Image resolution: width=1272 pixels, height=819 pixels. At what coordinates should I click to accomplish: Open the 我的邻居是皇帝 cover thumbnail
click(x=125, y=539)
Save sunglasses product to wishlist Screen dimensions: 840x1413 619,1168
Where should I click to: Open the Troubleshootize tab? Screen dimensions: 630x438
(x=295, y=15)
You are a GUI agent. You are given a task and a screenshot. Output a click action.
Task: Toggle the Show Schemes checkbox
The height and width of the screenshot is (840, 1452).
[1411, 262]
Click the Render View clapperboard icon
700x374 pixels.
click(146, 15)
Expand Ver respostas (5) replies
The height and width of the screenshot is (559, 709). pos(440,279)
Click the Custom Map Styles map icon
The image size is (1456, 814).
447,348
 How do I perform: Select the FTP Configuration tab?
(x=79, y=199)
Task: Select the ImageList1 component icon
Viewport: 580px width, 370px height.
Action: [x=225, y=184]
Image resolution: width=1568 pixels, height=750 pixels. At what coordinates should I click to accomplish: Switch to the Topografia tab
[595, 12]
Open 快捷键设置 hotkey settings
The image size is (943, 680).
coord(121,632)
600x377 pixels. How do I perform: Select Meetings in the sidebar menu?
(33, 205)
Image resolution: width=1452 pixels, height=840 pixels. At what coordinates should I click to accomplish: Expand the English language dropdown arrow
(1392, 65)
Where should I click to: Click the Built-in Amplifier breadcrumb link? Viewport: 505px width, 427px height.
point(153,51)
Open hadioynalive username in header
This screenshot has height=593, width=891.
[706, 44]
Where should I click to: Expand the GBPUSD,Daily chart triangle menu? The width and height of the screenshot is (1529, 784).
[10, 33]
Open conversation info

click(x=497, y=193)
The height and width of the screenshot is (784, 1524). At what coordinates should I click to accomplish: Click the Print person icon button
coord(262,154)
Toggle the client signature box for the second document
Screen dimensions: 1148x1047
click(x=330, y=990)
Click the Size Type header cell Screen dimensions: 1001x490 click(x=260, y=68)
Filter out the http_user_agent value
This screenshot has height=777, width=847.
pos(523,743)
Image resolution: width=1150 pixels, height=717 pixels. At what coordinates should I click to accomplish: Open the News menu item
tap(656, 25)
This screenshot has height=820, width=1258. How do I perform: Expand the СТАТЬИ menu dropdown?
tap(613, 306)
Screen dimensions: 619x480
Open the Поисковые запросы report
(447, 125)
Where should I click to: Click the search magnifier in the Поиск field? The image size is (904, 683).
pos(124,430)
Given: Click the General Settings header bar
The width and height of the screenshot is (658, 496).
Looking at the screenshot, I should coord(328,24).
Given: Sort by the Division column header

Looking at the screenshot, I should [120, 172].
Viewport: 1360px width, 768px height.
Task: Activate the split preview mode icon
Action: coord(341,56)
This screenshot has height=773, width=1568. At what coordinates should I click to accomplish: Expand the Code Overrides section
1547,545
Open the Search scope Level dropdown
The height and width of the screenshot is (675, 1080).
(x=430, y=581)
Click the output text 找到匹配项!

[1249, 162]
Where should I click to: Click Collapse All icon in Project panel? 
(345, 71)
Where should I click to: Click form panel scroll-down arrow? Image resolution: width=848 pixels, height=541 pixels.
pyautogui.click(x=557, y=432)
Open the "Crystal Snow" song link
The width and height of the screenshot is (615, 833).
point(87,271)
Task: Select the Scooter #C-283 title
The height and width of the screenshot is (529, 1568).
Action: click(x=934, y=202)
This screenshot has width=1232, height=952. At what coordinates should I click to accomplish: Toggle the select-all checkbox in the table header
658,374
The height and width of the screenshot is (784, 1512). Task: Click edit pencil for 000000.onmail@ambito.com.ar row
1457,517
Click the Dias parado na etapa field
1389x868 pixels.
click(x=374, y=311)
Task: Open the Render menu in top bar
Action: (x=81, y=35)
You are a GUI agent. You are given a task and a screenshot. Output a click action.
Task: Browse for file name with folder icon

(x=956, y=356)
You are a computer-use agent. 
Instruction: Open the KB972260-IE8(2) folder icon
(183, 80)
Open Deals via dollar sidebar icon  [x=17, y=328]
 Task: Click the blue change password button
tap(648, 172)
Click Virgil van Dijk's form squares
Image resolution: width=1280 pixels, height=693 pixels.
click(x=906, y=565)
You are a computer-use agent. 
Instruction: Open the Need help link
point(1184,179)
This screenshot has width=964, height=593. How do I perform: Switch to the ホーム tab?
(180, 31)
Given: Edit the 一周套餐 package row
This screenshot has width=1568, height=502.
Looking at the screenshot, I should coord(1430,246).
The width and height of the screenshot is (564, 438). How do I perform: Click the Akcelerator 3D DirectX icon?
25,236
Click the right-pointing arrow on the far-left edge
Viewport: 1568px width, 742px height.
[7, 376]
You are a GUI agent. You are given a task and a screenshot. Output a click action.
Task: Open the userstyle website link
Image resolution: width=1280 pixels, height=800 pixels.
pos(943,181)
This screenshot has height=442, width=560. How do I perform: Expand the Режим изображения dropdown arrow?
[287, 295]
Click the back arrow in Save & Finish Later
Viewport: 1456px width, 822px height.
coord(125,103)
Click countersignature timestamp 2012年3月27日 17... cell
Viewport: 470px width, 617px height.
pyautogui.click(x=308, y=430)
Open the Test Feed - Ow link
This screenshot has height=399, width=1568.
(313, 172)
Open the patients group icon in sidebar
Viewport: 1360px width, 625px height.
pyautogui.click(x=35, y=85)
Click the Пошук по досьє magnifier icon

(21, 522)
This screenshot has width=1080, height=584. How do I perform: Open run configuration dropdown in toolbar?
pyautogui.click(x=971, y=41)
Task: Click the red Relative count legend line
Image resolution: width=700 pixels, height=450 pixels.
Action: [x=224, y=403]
========================================
WHAT IS NEEDED => Reproduce the listing above exactly, in its entirety.

YOUR SOLUTION =>
Image resolution: width=1272 pixels, height=819 pixels. At what coordinates should I click to accomplish: Open the 我的邻居是皇帝 cover thumbnail
click(x=125, y=539)
Save sunglasses product to wishlist Screen dimensions: 840x1413 619,1168
Where should I click to: Open the Troubleshootize tab? Screen dimensions: 630x438
(x=295, y=15)
You are a GUI agent. You are given a task and a screenshot. Output a click action.
Task: Toggle the Show Schemes checkbox
The height and width of the screenshot is (840, 1452).
[1411, 262]
Click the Render View clapperboard icon
700x374 pixels.
click(146, 15)
Expand Ver respostas (5) replies
The height and width of the screenshot is (559, 709). pos(440,279)
Click the Custom Map Styles map icon
The image size is (1456, 814).
447,348
 How do I perform: Select the FTP Configuration tab?
(x=79, y=199)
Task: Select the ImageList1 component icon
Viewport: 580px width, 370px height.
Action: [x=225, y=184]
Image resolution: width=1568 pixels, height=750 pixels. At what coordinates should I click to accomplish: Switch to the Topografia tab
[595, 12]
Open 快捷键设置 hotkey settings
The image size is (943, 680).
coord(121,632)
600x377 pixels. How do I perform: Select Meetings in the sidebar menu?
(33, 205)
Image resolution: width=1452 pixels, height=840 pixels. At what coordinates should I click to accomplish: Expand the English language dropdown arrow
(1392, 65)
Where should I click to: Click the Built-in Amplifier breadcrumb link? Viewport: 505px width, 427px height.
point(153,51)
Open hadioynalive username in header
This screenshot has height=593, width=891.
[706, 44]
Where should I click to: Expand the GBPUSD,Daily chart triangle menu? The width and height of the screenshot is (1529, 784).
[10, 33]
Open conversation info

click(x=497, y=193)
The height and width of the screenshot is (784, 1524). At what coordinates should I click to accomplish: Click the Print person icon button
coord(262,154)
Toggle the client signature box for the second document
Screen dimensions: 1148x1047
click(x=330, y=990)
Click the Size Type header cell Screen dimensions: 1001x490 click(x=260, y=68)
Filter out the http_user_agent value
This screenshot has height=777, width=847.
pos(523,743)
Image resolution: width=1150 pixels, height=717 pixels. At what coordinates should I click to accomplish: Open the News menu item
tap(656, 25)
This screenshot has height=820, width=1258. How do I perform: Expand the СТАТЬИ menu dropdown?
tap(613, 306)
Screen dimensions: 619x480
Open the Поисковые запросы report
(447, 125)
Where should I click to: Click the search magnifier in the Поиск field? The image size is (904, 683).
pos(124,430)
Given: Click the General Settings header bar
The width and height of the screenshot is (658, 496).
Looking at the screenshot, I should coord(328,24).
Given: Sort by the Division column header

Looking at the screenshot, I should [120, 172].
Viewport: 1360px width, 768px height.
Task: Activate the split preview mode icon
Action: coord(341,56)
This screenshot has height=773, width=1568. At what coordinates should I click to accomplish: Expand the Code Overrides section
1547,545
Open the Search scope Level dropdown
The height and width of the screenshot is (675, 1080).
(x=430, y=581)
Click the output text 找到匹配项!

[1249, 162]
Where should I click to: Click Collapse All icon in Project panel? 
(345, 71)
Where should I click to: Click form panel scroll-down arrow? Image resolution: width=848 pixels, height=541 pixels.
pyautogui.click(x=557, y=432)
Open the "Crystal Snow" song link
The width and height of the screenshot is (615, 833).
point(87,271)
Task: Select the Scooter #C-283 title
The height and width of the screenshot is (529, 1568).
Action: click(x=934, y=202)
This screenshot has width=1232, height=952. At what coordinates should I click to accomplish: Toggle the select-all checkbox in the table header
658,374
The height and width of the screenshot is (784, 1512). Task: Click edit pencil for 000000.onmail@ambito.com.ar row
1457,517
Click the Dias parado na etapa field
1389x868 pixels.
click(x=374, y=311)
Task: Open the Render menu in top bar
Action: (x=81, y=35)
You are a GUI agent. You are given a task and a screenshot. Output a click action.
Task: Browse for file name with folder icon

(x=956, y=356)
You are a computer-use agent. 
Instruction: Open the KB972260-IE8(2) folder icon
(183, 80)
Open Deals via dollar sidebar icon  [x=17, y=328]
 Task: Click the blue change password button
tap(648, 172)
Click Virgil van Dijk's form squares
Image resolution: width=1280 pixels, height=693 pixels.
click(x=906, y=565)
You are a computer-use agent. 
Instruction: Open the Need help link
point(1184,179)
This screenshot has width=964, height=593. How do I perform: Switch to the ホーム tab?
(180, 31)
Given: Edit the 一周套餐 package row
This screenshot has width=1568, height=502.
Looking at the screenshot, I should coord(1430,246).
The width and height of the screenshot is (564, 438). How do I perform: Click the Akcelerator 3D DirectX icon?
25,236
Click the right-pointing arrow on the far-left edge
Viewport: 1568px width, 742px height.
[7, 376]
You are a GUI agent. You are given a task and a screenshot. Output a click action.
Task: Open the userstyle website link
Image resolution: width=1280 pixels, height=800 pixels.
pos(943,181)
This screenshot has height=442, width=560. How do I perform: Expand the Режим изображения dropdown arrow?
[287, 295]
Click the back arrow in Save & Finish Later
Viewport: 1456px width, 822px height.
coord(125,103)
Click countersignature timestamp 2012年3月27日 17... cell
Viewport: 470px width, 617px height.
pyautogui.click(x=308, y=430)
Open the Test Feed - Ow link
This screenshot has height=399, width=1568.
(313, 172)
Open the patients group icon in sidebar
Viewport: 1360px width, 625px height.
pyautogui.click(x=35, y=85)
Click the Пошук по досьє magnifier icon

(21, 522)
This screenshot has width=1080, height=584. How do I perform: Open run configuration dropdown in toolbar?
pyautogui.click(x=971, y=41)
Task: Click the red Relative count legend line
Image resolution: width=700 pixels, height=450 pixels.
Action: [x=224, y=403]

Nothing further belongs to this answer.